TEXT PROVIDED:

I don't think so. I mean, we can sell volume - I'm sorry, this is Sheridan, we can sell volume forward and store it in Conway until it's ready to be shipped to Belvieu, but eventually, it's going to have to be shipped. We can't synthetically make the transaction without actually physically shifting volume. Does that answer your question?
Yes, that's essentially it. And also the value of EBITDA - of the inventories booked at the end of each quarter on your balance sheet, is that effectively unbooked EBITDA that just didn't happen due to timing?
Yes, this is Kevin. I mean, Shneur, you're really talking about from a raw feed perspective, that would be an inventory, yes, that would be effectively unbooked EBITDA.
Great. And just a couple of follow-up questions here. You sort of addressed some of this in your prepared remarks, but just to try to nail it down for us less technical people. Given the questions in the industry about being short capacity, can you walk us through how you mitigated that risk? When you go to build a new processing plant, for example, do you already line up the transportation and frac capacity that you expected the output of that plant? If you can sort of walk us through that, please.

SUPPLIED DATA:

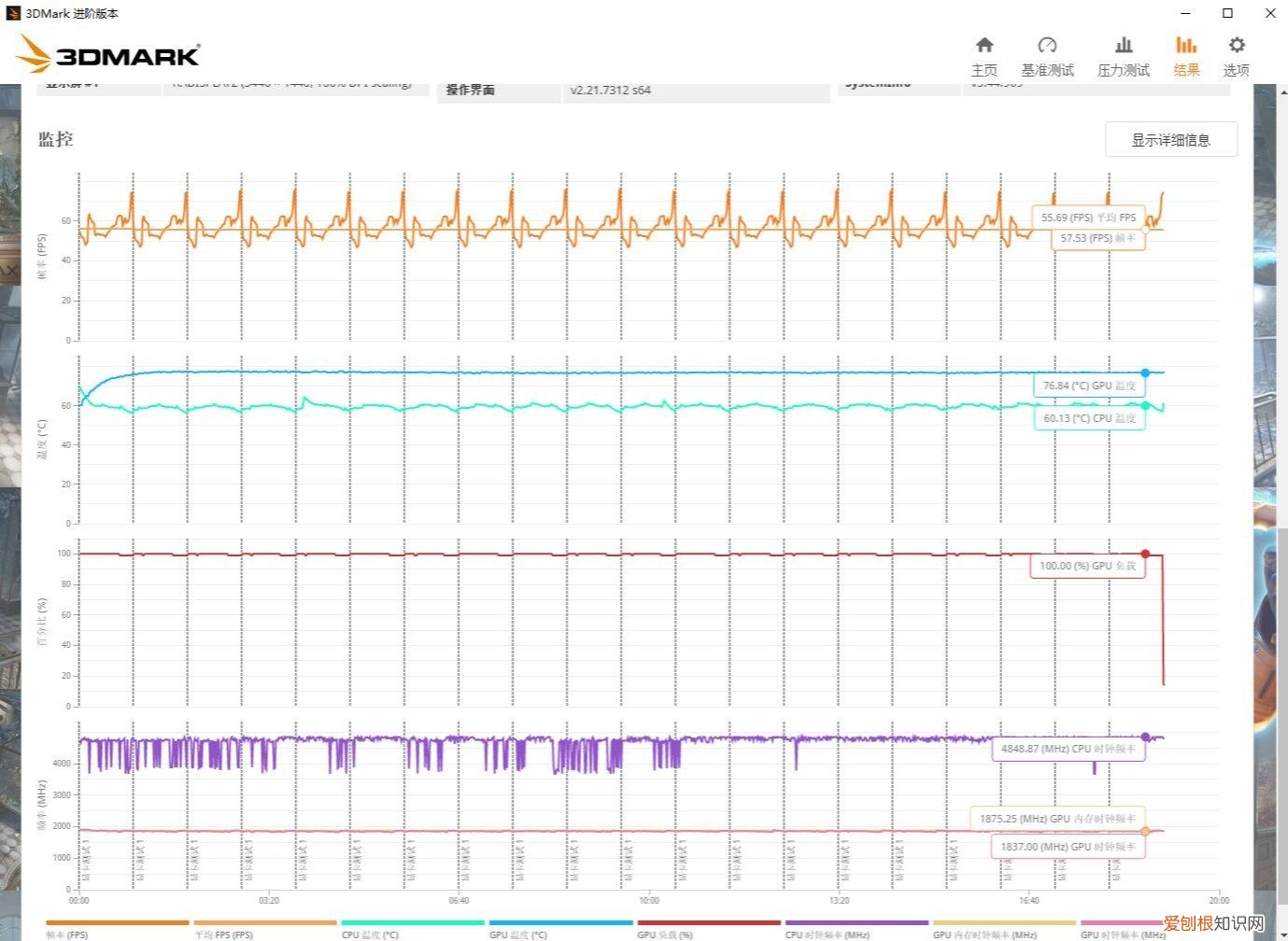The height and width of the screenshot is (941, 1288).
Task: Select the blue GPU temperature endpoint dot
Action: 1145,371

EXERCISE 1: Reproduce the call transcript from "I don't think" up to and including "answer your question?".
EXERCISE 2:
Answer these questions from the call transcript:
(a) Where can volume sold forward be stored until it is ready to ship to Belvieu?
(b) Who says that raw feed held in inventory would be effectively unbooked EBITDA?
(c) What new facility does the last speaker use as an example of something being built?

TASK ANSWER 1:
I don't think so. I mean, we can sell volume - I'm sorry, this is Sheridan, we can sell volume forward and store it in Conway until it's ready to be shipped to Belvieu, but eventually, it's going to have to be shipped. We can't synthetically make the transaction without actually physically shifting volume. Does that answer your question?

TASK ANSWER 2:
(a) Conway
(b) Kevin
(c) A processing plant